以前Adam PohoreckiがDRUG meetupで述べていた、20%の労力をかけてActive Recordを以下のような形に整えれば、Repositoryで80%のメリットを得られるという話も何となく思い出されます。
class Transaction
def self.of_id(id)
find(id)
end
def self.last_not_pending_of_user_id(user_id)
where.not(status: "pending").where(user_id: user_id).order(:id).last
end
end
この方法、すなわちActiveRecord::Base
のメソッドを"private"として扱い、アプリケーション固有のクラスメソッドだけを使ってモデルにアクセスするという方法は、チームの規律の高さに大きく依存しています。
以下は今回私が作成するRepositoryです。ここには、既にフレームワークにある外部依存関係は含まれていません。
class TransactionRepository
class Record < ActiveRecord::Base
self.table_name = "transactions"
end
private_constant :Record
Transaction = Data.define(Record.attribute_names.map(&:to_sym))
class << self
def of_id(id)
as_struct(Record.find(id))
end
def last_not_pending_of_user_id(user_id)
as_struct(Record.where.not(status: "pending").where(user_id: user_id).order(:id).last)
end
private
def as_struct(record)
Transaction.new(**record.attributes.symbolize_keys)
end
end
end
このサンプルを少し分析してみましょう。
- このAPIを形成しているのは、
TransactionRepository
とそのpublicメソッドです。ここには依存関係はなく、ライフサイクル内でステートを保持することもないので、メソッドはシングルトン上に存在します。これらはデータにアクセスする唯一の方法であり、露出は極めて限定的となっています。 -
TransactionRepository::Record
はActive Recordのクラスになっています。この名前空間はRailsフレームワークの仕組みから「かけ離れている」ので、データベーステーブルをself.table_name
で指定しなければなりません。このRepository内ではRecord
を利用することと、そこに機能を実装することが許されています。この定数はRepositoryの外からはアクセスできません。つまりカプセル化が達成されています。 -
Repositoryクエリからの戻り値はイミュータブルな構造体になっています。
ActiveRecord::Relation
でもなければActiveRecord::Base
のインスタンスでもありません。
この方法に欠点はあるでしょうか?もちろんあります。他のどんな方法でもそうですが、何を選択し、何を捨てるかが腕の見せ所です。ある分野における利便性を犠牲にする代わりに、予測可能性とメンテナンス性を手に入れることになるので、効果があるかどうかは場合によりけりです。

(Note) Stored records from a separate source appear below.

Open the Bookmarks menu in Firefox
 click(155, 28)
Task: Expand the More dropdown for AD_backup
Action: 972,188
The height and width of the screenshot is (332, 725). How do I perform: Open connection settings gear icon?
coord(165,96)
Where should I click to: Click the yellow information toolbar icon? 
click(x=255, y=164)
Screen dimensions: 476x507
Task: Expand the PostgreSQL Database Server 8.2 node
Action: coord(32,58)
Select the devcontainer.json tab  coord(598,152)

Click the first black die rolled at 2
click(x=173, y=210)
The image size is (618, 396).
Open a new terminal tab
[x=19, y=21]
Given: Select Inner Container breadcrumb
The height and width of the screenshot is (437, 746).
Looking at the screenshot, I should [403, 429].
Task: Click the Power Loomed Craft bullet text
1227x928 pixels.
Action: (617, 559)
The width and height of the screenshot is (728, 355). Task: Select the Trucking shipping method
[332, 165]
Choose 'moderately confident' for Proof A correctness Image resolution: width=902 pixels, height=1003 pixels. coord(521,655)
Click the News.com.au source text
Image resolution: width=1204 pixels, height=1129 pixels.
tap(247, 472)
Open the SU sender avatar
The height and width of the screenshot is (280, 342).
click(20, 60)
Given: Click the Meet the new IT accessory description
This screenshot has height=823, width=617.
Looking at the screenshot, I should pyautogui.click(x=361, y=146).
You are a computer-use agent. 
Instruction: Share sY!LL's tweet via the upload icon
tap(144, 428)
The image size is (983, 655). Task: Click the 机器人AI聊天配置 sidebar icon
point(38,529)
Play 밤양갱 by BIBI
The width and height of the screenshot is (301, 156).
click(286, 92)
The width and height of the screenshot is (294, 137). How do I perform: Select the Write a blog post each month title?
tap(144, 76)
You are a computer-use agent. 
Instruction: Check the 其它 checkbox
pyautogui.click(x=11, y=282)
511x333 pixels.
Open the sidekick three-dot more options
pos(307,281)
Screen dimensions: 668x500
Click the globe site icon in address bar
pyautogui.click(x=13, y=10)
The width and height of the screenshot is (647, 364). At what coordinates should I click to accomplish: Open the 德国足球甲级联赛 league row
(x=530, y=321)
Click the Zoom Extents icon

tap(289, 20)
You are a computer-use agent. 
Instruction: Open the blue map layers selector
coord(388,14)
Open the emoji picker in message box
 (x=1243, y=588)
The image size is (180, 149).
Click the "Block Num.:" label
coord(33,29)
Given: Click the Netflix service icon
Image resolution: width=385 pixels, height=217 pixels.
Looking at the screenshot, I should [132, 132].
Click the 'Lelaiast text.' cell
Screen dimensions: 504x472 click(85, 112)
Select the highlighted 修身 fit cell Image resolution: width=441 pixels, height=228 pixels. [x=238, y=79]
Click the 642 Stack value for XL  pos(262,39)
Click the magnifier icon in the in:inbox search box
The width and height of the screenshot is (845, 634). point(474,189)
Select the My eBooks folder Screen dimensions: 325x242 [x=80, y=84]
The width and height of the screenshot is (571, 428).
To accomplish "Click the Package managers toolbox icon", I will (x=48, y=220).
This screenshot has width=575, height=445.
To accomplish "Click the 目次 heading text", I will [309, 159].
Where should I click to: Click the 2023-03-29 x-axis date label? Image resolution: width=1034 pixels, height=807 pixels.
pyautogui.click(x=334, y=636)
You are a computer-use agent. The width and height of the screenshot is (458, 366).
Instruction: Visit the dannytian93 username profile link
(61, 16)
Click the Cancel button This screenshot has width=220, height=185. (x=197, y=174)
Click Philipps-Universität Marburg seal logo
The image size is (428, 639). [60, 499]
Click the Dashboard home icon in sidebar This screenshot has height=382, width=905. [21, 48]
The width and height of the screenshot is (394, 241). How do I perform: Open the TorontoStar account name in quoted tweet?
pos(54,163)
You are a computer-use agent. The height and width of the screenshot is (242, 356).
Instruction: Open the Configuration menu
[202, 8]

Active Recordの膨大なAPI露出面積が最も重宝される場所は、ビューレイヤ、そしてその上に構築される多数のヘルパーですが、私たちの構成ではこうしたメリットを得られなくなります。これについては、ActiveModel::Naming
の振る舞いをinclude
することで多少取り戻せるでしょう。
他にも方法はあるでしょうか?場合によっては、実行可能な選択肢にCQRS1、すなわち「モデルへの書き込みと読み出しを切り離す手法」も入ってくるかもしれません。書き込みと読み出しを異なる形で実装するときを考慮すると、読み出しをActive Recordに担当させるのが万全です。私の好みは、Railsの非正規化されたSQLデータベース上にRead Modelを実装する方法です。